Say nothing but the number of lines below in which the string "input" appears.

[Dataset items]
Segment Open
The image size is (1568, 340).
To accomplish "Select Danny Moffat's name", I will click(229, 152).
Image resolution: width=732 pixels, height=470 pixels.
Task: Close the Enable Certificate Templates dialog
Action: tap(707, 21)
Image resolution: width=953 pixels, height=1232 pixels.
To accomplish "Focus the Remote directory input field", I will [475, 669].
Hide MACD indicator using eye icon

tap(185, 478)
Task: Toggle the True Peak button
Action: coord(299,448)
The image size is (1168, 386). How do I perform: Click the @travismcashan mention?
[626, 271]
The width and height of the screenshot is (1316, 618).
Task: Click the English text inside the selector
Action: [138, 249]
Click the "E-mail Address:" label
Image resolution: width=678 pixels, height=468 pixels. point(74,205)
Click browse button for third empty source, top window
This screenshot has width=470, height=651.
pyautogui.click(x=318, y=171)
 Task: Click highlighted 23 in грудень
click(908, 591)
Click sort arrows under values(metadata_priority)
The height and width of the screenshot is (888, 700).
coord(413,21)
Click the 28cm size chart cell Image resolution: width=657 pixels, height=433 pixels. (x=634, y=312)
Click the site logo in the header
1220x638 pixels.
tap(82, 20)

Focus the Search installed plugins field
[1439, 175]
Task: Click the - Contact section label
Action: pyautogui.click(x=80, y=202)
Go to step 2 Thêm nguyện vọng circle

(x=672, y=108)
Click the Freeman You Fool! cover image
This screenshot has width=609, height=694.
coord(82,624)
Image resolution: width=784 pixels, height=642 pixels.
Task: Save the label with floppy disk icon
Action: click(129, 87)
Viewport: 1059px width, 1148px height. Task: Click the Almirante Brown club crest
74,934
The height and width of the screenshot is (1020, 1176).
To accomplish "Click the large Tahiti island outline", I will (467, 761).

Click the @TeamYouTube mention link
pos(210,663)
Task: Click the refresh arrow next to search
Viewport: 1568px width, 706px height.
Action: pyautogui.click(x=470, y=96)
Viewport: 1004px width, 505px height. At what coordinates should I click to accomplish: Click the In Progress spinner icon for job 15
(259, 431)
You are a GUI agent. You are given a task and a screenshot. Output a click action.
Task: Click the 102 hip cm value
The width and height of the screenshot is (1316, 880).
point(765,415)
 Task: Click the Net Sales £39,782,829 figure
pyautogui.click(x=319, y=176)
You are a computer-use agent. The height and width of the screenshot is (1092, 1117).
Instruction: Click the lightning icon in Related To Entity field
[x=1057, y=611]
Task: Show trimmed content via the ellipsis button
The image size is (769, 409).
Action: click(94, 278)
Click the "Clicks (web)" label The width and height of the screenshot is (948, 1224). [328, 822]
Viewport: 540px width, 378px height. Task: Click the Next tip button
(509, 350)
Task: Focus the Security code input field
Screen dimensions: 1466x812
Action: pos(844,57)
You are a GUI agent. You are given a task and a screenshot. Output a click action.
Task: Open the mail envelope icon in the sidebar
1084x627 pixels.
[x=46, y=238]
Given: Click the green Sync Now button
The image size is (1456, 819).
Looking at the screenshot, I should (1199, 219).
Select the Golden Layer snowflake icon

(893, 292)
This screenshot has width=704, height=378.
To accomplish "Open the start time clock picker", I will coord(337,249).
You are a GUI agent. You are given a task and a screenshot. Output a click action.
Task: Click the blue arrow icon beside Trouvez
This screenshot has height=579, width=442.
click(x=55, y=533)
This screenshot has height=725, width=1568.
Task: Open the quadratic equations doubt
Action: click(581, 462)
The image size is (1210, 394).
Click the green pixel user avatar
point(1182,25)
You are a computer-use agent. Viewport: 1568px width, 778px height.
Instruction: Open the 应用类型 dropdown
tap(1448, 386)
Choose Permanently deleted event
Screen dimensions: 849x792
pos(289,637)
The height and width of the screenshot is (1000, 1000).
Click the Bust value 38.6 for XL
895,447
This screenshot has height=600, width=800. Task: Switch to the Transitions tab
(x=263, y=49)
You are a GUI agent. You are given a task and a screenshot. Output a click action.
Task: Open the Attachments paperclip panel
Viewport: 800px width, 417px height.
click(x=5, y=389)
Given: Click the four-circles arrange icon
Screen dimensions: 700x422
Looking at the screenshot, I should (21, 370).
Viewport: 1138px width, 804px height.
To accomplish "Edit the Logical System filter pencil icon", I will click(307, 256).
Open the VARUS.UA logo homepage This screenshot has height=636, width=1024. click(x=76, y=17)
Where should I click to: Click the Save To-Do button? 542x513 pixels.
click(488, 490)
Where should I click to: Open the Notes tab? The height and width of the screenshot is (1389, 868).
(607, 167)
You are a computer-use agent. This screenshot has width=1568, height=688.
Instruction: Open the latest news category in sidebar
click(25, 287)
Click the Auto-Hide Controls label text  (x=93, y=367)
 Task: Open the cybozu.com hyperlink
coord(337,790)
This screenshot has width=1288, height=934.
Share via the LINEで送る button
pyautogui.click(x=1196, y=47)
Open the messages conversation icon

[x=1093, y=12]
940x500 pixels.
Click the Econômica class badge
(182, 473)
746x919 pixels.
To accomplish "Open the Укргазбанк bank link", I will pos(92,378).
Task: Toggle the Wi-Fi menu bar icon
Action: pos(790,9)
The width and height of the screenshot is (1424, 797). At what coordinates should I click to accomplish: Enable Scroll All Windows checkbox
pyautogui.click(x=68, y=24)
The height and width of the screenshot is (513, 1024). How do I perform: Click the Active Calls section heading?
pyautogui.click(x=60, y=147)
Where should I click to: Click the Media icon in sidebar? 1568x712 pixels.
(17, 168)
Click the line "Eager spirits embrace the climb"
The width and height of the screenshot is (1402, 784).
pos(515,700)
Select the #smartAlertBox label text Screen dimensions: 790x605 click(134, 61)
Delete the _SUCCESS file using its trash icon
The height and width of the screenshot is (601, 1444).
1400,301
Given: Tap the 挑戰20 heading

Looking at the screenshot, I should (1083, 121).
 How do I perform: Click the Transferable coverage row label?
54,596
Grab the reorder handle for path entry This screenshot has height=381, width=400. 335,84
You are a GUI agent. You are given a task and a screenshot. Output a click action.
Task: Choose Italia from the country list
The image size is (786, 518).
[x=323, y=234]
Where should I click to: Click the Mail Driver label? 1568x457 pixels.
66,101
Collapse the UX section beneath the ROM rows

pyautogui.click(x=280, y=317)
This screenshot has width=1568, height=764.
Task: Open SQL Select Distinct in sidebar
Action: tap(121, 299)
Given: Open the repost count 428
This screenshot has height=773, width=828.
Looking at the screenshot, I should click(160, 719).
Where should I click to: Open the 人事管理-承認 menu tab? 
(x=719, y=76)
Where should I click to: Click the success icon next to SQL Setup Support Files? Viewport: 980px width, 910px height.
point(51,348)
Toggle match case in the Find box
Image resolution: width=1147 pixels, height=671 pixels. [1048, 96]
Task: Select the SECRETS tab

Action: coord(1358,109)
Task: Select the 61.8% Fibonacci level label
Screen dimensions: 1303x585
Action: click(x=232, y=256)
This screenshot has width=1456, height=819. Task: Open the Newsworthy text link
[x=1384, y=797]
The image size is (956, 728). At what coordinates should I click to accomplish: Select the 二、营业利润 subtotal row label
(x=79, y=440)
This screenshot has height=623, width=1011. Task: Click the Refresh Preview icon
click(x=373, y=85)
Segment Closed
* [Written solution] 2